|54th Mayor of Buffalo|
January 1, 1950 – December 31, 1953
|Preceded by||Bernard J. Dowd|
|Succeeded by||Steven Pankow|
|Member of the U.S. House of Representatives|
from New York's 41st district
January 3, 1943 – January 3, 1945
|Preceded by||Alfred F. Beiter|
|Succeeded by||James W. Wadsworth Jr.|
|Born||November 6, 1903|
Buffalo, New York, U.S.
|Died||January 21, 1995 (aged 91)|
Buffalo, New York, U.S.
Joseph Mruk (November 6, 1903 – January 21, 1995) was an American businessman and Republican politician from Buffalo, New York. He is most notable for his service as a member of the United States House of Representatives from 1943 to 1945, and as mayor of Buffalo from 1950 to 1953.

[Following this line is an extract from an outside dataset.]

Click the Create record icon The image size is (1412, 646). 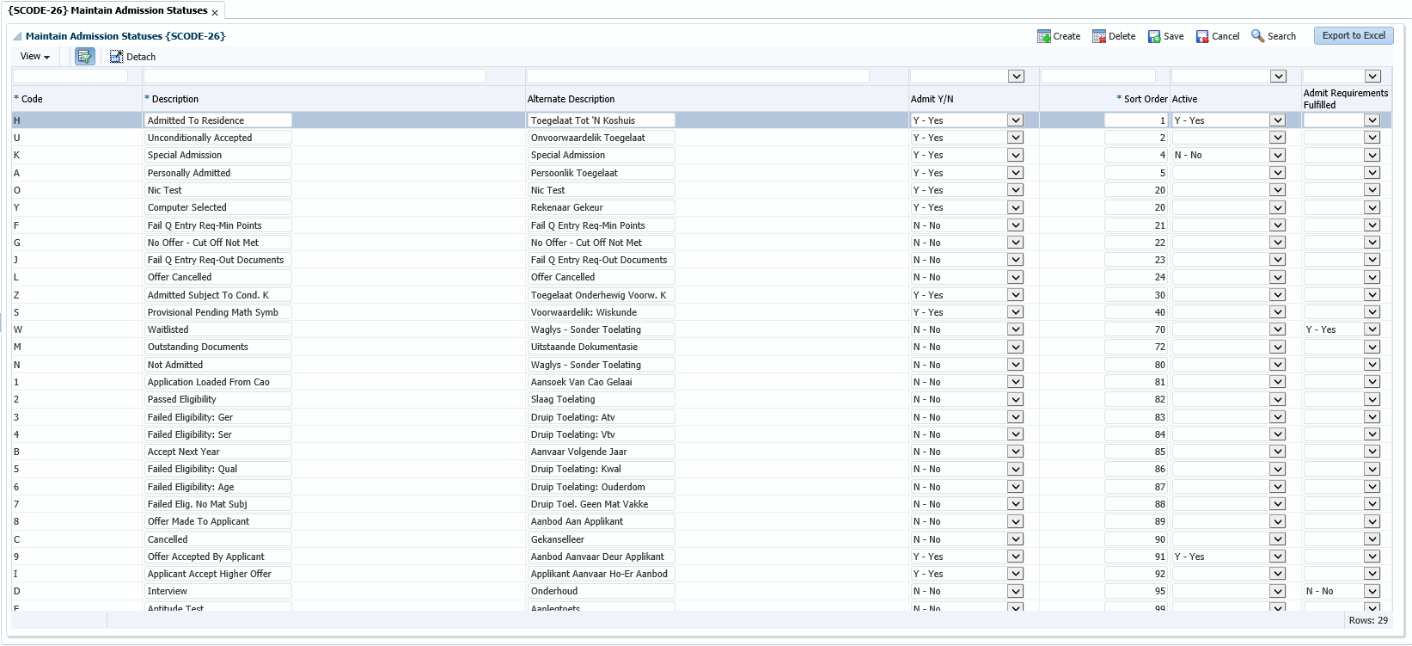point(1043,36)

Mruk was of Polish heritage, and was born in Buffalo, New York on November 6, 1903. He attended Public School 44 and Saint John Kanty School, and graduated from South Park High School in 1920. Mruk then began a career in the jewelry business by working at several stores in the Buffalo area. In 1926, he opened his own store, which he continued to operate until the 1970s.
A Republican, Mruk ran unsuccessfully for member of the Erie County Board of Supervisors in 1933, and a seat on the Buffalo Common Council in 1935. He won a Common Council seat on his second attempt, and served as a district representative from 1937 to 1941. He was elected as an at-large member in 1941, and served until resigning in 1942.
In 1942, Mruk was elected to the U.S. House as a Republican, and served one term (1943-1945) as the representative of New York's 41st District. In Congress, Mruk questioned the Soviet Union's intentions for post-World War II Poland; as the Soviets were still part of the Allied effort against Nazi Germany, Mruk's concerns prompted assurances from President Franklin D. Roosevelt that Poland would not lose its sovereignty. Mruk also opposed creation of the Saint Lawrence Seaway, which Buffalo residents believed would hurt their city. As a result, he became unpopular with the Republican leadership, who endorsed his 1944 primary opponent, James Wolcott Wadsworth Jr.
After leaving Congress, Mruk returned to active management of his jewelry store. In 1945, he was an unsuccessful candidate for mayor. In 1947, he again won election to the Buffalo Common Council, and he served until 1950, when he became mayor.
Mruk won the 1949 mayoral election against the Democratic nominee, Chief City Judge Joseph Hillery and two other candidates. His campaign was buoyed by Polish-Americans who usually voted for Democrats, but were unhappy that the Soviet Union had in fact made Poland part of the Eastern Bloc following World War II. Mruk served from January 1, 1950 to December 31, 1953, and his time in office was highlighted by his concentration on rebuilding the city's infrastructure, including streets, bridges and viaducts. He also worked to improve parks and recreation areas, instituted a lighted school house program to foster community involvement in the city's education system, and hired the city's first school crossing guards. Relying on his business experience to master the details of Buffalo's budgets and spending, Mruk took pride in effecting most of his programs without having to increase local taxes.
In 1954, Mruk was an unsuccessful candidate for the U.S. House. In the 1950s and 1960s, Mruk served as a member of the state Commission on Pensions. In 1961, he was an unsuccessful candidate for the Republican nomination for mayor. He closed his jewelry store in the mid 1970s, and in 1980 he moved to Florida, where he lived in retirement with his sister Clara and her husband.
Mruk returned to Buffalo in 1988, and spent the last years of his life residing in a Lancaster nursing home. He died in Lancaster on January 21, 1995, and was buried at Saint Stanislaus Roman Catholic Cemetery in Cheektowaga.
Mruk was a lifelong bachelor. During his time as mayor, his sister acted as first lady during public ceremonies and other events.